Directions — Give back every line of the data, word for word.

=== Records shown ===

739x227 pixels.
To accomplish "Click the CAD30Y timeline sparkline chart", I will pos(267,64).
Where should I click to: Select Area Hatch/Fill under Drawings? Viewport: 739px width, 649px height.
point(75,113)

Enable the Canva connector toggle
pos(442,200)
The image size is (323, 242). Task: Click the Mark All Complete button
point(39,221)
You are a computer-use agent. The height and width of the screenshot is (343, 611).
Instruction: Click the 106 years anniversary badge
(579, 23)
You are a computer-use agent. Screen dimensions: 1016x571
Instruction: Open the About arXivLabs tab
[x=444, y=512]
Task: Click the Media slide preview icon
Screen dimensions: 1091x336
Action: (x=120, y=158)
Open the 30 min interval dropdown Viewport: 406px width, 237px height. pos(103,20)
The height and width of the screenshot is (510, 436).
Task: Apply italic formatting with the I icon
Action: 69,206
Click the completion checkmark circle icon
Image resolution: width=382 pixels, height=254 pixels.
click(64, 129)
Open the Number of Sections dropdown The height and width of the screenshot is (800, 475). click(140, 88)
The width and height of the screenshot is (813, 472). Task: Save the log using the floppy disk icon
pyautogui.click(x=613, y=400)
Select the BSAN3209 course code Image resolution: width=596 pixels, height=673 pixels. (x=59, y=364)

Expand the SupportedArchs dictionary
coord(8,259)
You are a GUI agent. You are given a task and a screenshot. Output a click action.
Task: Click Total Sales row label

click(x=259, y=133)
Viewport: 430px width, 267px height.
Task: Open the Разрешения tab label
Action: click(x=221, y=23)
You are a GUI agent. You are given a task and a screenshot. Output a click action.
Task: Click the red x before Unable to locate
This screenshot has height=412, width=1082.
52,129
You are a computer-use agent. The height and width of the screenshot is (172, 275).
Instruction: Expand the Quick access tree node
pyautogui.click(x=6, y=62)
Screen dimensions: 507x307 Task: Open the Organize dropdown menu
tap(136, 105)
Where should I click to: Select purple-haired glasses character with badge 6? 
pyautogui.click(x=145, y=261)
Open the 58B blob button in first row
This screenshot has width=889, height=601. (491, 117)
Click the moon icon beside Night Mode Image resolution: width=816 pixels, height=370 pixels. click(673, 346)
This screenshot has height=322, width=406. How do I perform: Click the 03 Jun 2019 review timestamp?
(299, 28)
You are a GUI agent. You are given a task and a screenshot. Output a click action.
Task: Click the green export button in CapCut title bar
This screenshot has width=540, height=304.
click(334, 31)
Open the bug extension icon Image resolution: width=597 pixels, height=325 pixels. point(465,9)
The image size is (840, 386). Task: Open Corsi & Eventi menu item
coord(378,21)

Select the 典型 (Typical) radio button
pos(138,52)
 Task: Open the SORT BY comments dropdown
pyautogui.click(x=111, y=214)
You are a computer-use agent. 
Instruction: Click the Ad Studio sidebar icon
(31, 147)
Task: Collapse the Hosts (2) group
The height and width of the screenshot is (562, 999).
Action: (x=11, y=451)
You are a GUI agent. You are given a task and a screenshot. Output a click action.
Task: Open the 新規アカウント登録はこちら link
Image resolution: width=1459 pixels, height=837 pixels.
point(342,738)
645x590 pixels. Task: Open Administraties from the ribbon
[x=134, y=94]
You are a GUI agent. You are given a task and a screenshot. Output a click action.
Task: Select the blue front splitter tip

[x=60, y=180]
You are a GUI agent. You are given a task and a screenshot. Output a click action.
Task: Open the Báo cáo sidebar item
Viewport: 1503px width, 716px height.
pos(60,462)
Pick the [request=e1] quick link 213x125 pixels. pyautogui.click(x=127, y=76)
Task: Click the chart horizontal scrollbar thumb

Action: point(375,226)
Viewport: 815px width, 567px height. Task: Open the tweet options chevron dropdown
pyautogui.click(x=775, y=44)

===

Response for this exercise —
739x227 pixels.
To accomplish "Click the CAD30Y timeline sparkline chart", I will pos(267,64).
Where should I click to: Select Area Hatch/Fill under Drawings? Viewport: 739px width, 649px height.
point(75,113)

Enable the Canva connector toggle
pos(442,200)
The image size is (323, 242). Task: Click the Mark All Complete button
point(39,221)
You are a computer-use agent. The height and width of the screenshot is (343, 611).
Instruction: Click the 106 years anniversary badge
(579, 23)
You are a computer-use agent. Screen dimensions: 1016x571
Instruction: Open the About arXivLabs tab
[x=444, y=512]
Task: Click the Media slide preview icon
Screen dimensions: 1091x336
Action: (x=120, y=158)
Open the 30 min interval dropdown Viewport: 406px width, 237px height. pos(103,20)
The height and width of the screenshot is (510, 436).
Task: Apply italic formatting with the I icon
Action: 69,206
Click the completion checkmark circle icon
Image resolution: width=382 pixels, height=254 pixels.
click(64, 129)
Open the Number of Sections dropdown The height and width of the screenshot is (800, 475). click(140, 88)
The width and height of the screenshot is (813, 472). Task: Save the log using the floppy disk icon
pyautogui.click(x=613, y=400)
Select the BSAN3209 course code Image resolution: width=596 pixels, height=673 pixels. (x=59, y=364)

Expand the SupportedArchs dictionary
coord(8,259)
You are a GUI agent. You are given a task and a screenshot. Output a click action.
Task: Click Total Sales row label

click(x=259, y=133)
Viewport: 430px width, 267px height.
Task: Open the Разрешения tab label
Action: click(x=221, y=23)
You are a GUI agent. You are given a task and a screenshot. Output a click action.
Task: Click the red x before Unable to locate
This screenshot has height=412, width=1082.
52,129
You are a computer-use agent. The height and width of the screenshot is (172, 275).
Instruction: Expand the Quick access tree node
pyautogui.click(x=6, y=62)
Screen dimensions: 507x307 Task: Open the Organize dropdown menu
tap(136, 105)
Where should I click to: Select purple-haired glasses character with badge 6? 
pyautogui.click(x=145, y=261)
Open the 58B blob button in first row
This screenshot has width=889, height=601. (491, 117)
Click the moon icon beside Night Mode Image resolution: width=816 pixels, height=370 pixels. click(673, 346)
This screenshot has height=322, width=406. How do I perform: Click the 03 Jun 2019 review timestamp?
(299, 28)
You are a GUI agent. You are given a task and a screenshot. Output a click action.
Task: Click the green export button in CapCut title bar
This screenshot has width=540, height=304.
click(334, 31)
Open the bug extension icon Image resolution: width=597 pixels, height=325 pixels. point(465,9)
The image size is (840, 386). Task: Open Corsi & Eventi menu item
coord(378,21)

Select the 典型 (Typical) radio button
pos(138,52)
 Task: Open the SORT BY comments dropdown
pyautogui.click(x=111, y=214)
You are a computer-use agent. 
Instruction: Click the Ad Studio sidebar icon
(31, 147)
Task: Collapse the Hosts (2) group
The height and width of the screenshot is (562, 999).
Action: (x=11, y=451)
You are a GUI agent. You are given a task and a screenshot. Output a click action.
Task: Open the 新規アカウント登録はこちら link
Image resolution: width=1459 pixels, height=837 pixels.
point(342,738)
645x590 pixels. Task: Open Administraties from the ribbon
[x=134, y=94]
You are a GUI agent. You are given a task and a screenshot. Output a click action.
Task: Select the blue front splitter tip

[x=60, y=180]
You are a GUI agent. You are given a task and a screenshot. Output a click action.
Task: Open the Báo cáo sidebar item
Viewport: 1503px width, 716px height.
pos(60,462)
Pick the [request=e1] quick link 213x125 pixels. pyautogui.click(x=127, y=76)
Task: Click the chart horizontal scrollbar thumb

Action: point(375,226)
Viewport: 815px width, 567px height. Task: Open the tweet options chevron dropdown
pyautogui.click(x=775, y=44)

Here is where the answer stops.